Yogyakarta — Tokoh seni-budaya nasional asal Daerah Istimewa Yogyakarta, Bambang Ekoloyo Butet Kartaredjasa, menyampaikan pandangan konstruktif mengenai pentingnya dukungan masyarakat terhadap agenda Reformasi Polri. Menurut Butet, proses pembenahan lembaga kepolisian merupakan kebutuhan bersama demi terwujudnya penegakan hukum yang lebih profesional, humanis, transparan, dan akuntabel.

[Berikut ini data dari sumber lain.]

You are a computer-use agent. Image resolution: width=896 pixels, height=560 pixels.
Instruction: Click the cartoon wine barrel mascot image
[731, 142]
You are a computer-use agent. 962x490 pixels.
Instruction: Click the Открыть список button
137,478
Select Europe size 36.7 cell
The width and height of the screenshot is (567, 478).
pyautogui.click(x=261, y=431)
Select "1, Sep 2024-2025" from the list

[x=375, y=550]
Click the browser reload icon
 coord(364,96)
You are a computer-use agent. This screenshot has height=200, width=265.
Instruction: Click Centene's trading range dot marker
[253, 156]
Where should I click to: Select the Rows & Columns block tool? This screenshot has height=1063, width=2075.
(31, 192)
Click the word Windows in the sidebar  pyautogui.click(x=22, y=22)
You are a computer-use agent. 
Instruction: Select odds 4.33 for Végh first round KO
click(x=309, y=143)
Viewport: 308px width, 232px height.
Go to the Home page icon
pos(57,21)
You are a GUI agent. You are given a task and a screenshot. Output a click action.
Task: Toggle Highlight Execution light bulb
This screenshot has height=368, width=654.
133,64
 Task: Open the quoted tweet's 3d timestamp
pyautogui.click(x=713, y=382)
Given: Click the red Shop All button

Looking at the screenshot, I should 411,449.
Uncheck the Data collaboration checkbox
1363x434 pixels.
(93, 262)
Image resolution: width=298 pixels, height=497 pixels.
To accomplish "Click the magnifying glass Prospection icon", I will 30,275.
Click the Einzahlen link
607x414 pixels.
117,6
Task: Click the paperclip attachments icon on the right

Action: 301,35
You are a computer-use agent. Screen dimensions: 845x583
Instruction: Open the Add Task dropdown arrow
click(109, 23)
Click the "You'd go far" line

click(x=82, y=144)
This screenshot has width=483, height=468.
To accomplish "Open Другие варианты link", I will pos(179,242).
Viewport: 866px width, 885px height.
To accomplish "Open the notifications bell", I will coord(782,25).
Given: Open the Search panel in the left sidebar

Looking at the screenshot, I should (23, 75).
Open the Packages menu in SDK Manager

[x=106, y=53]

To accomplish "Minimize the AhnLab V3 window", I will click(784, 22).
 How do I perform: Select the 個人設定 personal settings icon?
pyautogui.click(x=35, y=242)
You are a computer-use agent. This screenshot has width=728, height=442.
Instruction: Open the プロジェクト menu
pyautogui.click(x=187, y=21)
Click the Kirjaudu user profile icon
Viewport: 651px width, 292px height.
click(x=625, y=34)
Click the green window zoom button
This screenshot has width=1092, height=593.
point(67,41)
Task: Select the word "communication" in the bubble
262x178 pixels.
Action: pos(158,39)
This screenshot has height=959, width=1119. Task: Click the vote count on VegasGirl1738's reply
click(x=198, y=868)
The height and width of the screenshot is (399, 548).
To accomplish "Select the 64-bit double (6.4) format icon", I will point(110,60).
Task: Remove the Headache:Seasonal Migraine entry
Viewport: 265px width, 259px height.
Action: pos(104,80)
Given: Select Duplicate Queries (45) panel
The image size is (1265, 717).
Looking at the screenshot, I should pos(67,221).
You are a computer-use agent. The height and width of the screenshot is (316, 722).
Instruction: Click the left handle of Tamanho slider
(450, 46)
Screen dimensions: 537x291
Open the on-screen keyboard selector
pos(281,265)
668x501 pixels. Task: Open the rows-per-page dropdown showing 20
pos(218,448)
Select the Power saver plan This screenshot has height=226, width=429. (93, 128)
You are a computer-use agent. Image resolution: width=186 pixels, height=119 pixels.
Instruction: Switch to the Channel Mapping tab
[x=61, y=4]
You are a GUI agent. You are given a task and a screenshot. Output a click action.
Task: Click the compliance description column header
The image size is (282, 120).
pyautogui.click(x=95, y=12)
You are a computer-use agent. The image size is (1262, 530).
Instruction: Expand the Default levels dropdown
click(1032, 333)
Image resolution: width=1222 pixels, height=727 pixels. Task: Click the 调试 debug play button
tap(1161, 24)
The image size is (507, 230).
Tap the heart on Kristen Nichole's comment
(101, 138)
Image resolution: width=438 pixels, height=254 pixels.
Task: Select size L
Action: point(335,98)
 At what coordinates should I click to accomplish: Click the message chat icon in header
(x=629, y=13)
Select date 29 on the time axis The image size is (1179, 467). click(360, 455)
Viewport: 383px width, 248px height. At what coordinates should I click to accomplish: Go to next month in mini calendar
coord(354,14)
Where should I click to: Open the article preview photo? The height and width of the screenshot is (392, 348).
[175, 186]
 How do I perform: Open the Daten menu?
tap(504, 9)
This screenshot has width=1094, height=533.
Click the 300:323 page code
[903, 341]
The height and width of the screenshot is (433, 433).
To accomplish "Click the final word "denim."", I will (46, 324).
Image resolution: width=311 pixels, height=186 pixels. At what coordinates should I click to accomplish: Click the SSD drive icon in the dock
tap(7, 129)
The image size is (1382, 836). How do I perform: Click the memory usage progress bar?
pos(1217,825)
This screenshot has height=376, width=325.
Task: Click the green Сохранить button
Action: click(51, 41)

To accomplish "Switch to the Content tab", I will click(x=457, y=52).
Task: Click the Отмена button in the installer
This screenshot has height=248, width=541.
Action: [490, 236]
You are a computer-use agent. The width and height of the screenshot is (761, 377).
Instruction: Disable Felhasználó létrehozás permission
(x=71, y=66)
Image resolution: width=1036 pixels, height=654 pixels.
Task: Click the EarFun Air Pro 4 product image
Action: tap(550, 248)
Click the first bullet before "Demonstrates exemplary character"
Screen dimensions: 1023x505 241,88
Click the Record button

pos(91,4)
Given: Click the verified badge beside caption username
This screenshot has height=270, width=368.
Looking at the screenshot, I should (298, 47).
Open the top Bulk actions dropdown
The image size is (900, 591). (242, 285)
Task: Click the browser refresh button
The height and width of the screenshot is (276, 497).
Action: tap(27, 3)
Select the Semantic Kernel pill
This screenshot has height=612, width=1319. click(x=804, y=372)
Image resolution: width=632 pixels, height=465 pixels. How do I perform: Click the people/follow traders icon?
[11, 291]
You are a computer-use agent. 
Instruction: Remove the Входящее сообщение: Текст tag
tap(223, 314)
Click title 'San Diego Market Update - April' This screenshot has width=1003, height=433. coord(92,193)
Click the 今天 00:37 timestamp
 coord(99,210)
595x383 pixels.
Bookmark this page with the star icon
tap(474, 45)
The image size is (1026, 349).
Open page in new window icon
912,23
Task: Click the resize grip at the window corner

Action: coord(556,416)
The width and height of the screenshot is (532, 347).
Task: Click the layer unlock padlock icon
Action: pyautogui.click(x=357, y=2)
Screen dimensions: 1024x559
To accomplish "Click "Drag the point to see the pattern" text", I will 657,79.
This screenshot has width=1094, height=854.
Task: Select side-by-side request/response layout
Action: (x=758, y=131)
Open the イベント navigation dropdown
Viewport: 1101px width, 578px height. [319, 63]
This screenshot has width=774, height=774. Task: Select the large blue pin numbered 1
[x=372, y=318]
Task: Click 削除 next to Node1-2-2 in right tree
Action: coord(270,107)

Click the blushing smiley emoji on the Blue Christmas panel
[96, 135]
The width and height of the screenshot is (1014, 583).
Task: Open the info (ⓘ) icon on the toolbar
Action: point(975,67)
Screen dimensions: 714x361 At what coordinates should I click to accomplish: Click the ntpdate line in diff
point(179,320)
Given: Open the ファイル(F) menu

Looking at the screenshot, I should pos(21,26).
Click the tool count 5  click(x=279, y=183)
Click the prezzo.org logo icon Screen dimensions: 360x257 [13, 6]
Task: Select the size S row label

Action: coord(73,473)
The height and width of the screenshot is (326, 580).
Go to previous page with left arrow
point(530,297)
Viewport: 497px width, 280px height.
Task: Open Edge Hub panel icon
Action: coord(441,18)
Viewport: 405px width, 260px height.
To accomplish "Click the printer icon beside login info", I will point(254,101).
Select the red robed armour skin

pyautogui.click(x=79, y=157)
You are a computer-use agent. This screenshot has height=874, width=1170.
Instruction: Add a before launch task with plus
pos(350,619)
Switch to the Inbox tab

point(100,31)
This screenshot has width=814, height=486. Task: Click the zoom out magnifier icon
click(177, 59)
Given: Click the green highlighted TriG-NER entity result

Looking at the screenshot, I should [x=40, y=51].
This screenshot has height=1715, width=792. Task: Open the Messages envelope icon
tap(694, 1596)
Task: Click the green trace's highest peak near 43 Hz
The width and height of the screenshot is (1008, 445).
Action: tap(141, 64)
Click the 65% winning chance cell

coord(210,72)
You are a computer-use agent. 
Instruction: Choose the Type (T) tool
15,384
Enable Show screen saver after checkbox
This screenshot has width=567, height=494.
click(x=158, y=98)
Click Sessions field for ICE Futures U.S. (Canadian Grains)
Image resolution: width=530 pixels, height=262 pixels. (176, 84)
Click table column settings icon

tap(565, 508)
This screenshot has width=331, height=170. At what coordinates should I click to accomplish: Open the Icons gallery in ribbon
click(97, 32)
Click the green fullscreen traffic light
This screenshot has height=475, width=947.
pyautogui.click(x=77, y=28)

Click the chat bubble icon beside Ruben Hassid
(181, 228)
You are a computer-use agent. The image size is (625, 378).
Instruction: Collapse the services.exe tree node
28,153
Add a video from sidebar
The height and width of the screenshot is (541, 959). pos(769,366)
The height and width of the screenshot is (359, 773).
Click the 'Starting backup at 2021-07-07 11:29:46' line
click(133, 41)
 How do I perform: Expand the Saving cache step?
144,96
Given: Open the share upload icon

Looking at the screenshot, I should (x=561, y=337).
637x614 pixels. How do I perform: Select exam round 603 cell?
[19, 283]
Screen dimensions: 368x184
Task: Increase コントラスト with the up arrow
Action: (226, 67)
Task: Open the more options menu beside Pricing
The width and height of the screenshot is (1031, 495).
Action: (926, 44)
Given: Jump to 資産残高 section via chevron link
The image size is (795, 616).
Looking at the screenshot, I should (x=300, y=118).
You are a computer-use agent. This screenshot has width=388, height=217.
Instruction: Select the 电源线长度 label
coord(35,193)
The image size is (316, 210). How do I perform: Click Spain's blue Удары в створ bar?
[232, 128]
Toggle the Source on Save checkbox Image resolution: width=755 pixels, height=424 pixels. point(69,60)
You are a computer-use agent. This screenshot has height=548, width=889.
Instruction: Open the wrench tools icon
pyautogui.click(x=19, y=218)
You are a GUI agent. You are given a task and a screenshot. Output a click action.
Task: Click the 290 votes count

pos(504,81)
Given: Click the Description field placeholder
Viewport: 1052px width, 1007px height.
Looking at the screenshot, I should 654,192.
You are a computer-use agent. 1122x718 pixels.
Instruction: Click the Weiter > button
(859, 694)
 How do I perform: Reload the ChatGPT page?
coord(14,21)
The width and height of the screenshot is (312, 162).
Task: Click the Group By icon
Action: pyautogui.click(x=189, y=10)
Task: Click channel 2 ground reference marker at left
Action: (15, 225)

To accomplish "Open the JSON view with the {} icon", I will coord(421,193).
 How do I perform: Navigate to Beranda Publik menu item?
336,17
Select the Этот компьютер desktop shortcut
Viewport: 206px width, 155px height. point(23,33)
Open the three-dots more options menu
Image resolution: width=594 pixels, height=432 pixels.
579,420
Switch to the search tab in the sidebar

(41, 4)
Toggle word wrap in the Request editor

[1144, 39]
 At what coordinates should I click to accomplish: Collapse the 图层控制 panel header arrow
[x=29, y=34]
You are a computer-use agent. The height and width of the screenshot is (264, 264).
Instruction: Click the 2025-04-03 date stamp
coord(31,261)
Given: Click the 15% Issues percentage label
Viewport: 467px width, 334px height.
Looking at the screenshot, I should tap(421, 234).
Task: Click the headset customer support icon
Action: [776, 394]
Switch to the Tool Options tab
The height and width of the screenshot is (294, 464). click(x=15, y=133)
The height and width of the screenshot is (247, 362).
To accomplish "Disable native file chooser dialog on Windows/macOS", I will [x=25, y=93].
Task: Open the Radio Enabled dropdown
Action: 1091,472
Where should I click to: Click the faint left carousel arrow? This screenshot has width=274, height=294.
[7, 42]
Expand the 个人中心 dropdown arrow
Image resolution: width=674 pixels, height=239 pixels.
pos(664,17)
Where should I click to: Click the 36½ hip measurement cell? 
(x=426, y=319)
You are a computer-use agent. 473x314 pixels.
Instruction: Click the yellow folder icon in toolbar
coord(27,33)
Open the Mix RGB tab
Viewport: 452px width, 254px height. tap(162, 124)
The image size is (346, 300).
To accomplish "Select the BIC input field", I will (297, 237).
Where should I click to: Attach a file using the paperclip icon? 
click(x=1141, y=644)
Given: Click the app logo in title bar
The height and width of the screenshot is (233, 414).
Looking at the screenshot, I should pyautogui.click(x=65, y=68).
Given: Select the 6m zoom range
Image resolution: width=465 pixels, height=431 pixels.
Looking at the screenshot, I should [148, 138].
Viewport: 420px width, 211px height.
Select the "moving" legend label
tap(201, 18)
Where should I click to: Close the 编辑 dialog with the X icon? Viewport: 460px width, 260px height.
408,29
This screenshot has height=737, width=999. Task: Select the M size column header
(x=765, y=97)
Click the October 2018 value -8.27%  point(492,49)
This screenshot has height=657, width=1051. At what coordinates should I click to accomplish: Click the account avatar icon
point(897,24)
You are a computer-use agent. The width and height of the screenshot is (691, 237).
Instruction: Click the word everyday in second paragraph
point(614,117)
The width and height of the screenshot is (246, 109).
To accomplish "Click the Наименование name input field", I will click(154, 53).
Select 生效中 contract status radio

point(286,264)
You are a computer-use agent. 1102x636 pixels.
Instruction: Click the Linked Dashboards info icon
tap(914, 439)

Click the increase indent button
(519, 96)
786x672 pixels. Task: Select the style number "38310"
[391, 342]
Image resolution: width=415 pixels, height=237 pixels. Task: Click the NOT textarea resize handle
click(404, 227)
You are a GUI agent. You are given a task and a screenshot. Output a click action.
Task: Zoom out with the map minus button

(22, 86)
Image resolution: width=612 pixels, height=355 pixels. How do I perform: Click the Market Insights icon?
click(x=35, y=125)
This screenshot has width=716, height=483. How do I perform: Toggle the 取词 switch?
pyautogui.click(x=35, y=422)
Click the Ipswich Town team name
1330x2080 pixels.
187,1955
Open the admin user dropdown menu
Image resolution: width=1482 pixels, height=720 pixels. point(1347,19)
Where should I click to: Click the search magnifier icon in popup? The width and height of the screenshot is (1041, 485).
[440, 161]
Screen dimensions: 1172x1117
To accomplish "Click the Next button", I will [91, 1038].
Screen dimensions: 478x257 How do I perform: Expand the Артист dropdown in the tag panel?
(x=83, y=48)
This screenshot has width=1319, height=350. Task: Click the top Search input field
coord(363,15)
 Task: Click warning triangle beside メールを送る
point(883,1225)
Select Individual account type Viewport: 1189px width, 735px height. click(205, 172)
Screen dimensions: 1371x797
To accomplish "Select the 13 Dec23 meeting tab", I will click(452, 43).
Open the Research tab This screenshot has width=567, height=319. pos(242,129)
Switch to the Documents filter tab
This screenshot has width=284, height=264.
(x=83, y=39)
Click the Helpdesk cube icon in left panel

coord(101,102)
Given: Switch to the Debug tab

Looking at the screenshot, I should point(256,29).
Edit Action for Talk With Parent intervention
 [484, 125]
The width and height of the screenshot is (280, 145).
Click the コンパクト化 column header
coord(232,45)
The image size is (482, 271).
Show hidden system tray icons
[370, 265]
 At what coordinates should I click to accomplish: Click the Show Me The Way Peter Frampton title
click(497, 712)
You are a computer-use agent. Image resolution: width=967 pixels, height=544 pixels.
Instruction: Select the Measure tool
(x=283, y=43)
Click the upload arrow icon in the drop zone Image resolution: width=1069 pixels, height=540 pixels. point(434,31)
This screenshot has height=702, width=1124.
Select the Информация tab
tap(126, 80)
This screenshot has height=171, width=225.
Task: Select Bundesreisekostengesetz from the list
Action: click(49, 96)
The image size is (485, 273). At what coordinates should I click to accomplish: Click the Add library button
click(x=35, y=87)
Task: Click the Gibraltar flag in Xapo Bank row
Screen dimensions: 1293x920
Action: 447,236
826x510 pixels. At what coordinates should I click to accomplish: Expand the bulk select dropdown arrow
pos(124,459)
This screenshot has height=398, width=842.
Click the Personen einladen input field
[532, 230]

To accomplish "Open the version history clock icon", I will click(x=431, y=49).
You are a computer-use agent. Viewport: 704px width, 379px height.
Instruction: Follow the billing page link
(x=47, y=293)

“Reformasi Polri bukan hanya urusan internal polisi, tetapi kepentingan publik. Kita semua berkepentingan memiliki institusi kepolisian yang dipercaya, humanis, dan mampu melindungi warganya dengan penuh keadilan. Tugas kita sebagai masyarakat adalah terus mengawal, memberi kritik yang sehat, sekaligus dukungan moral agar perubahan benar-benar berjalan,” ujar Butet.

Butet menegaskan, kultur masyarakat DIY yang kritis, rasional, dan menjunjung tinggi nilai-nilai kebudayaan dapat menjadi modal sosial penting dalam membangun hubungan yang lebih baik antara Polri dan masyarakat. Menurutnya, dialog, keterbukaan, dan partisipasi publik adalah kunci.

“Yogyakarta selalu punya tradisi dialog, tradisi nalar, dan tradisi budaya yang kuat. Kalau reformasi ini dikawal dengan etika publik yang baik, komunikasi yang sehat, serta keterbukaan Polri dalam mendengar suara warga, saya percaya kepercayaan publik akan semakin kuat,” tambahnya.

Butet juga mengapresiasi langkah-langkah pembenahan yang tengah dilakukan, seraya mendorong agar Polri terus menjaga komitmen pada nilai profesionalitas, integritas, serta penghormatan terhadap hak asasi manusia. Ia berharap seluruh elemen masyarakat tidak terjebak pada polarisasi dan tetap menjaga situasi kondusif.

“Mari kita hindari narasi yang memecah, mari kita pilih cara yang membangun. Kita kritis, tapi tetap cinta pada negeri ini. Kita ingin Polri kuat, tetapi juga dekat dengan rakyatnya,” tegasnya.

Dengan dukungan publik yang konstruktif, Reformasi Polri diharapkan dapat berjalan efektif, sekaligus memperkuat harmoni sosial serta stabilitas keamanan di wilayah hukum Polda DIY dan Indonesia pada umumnya.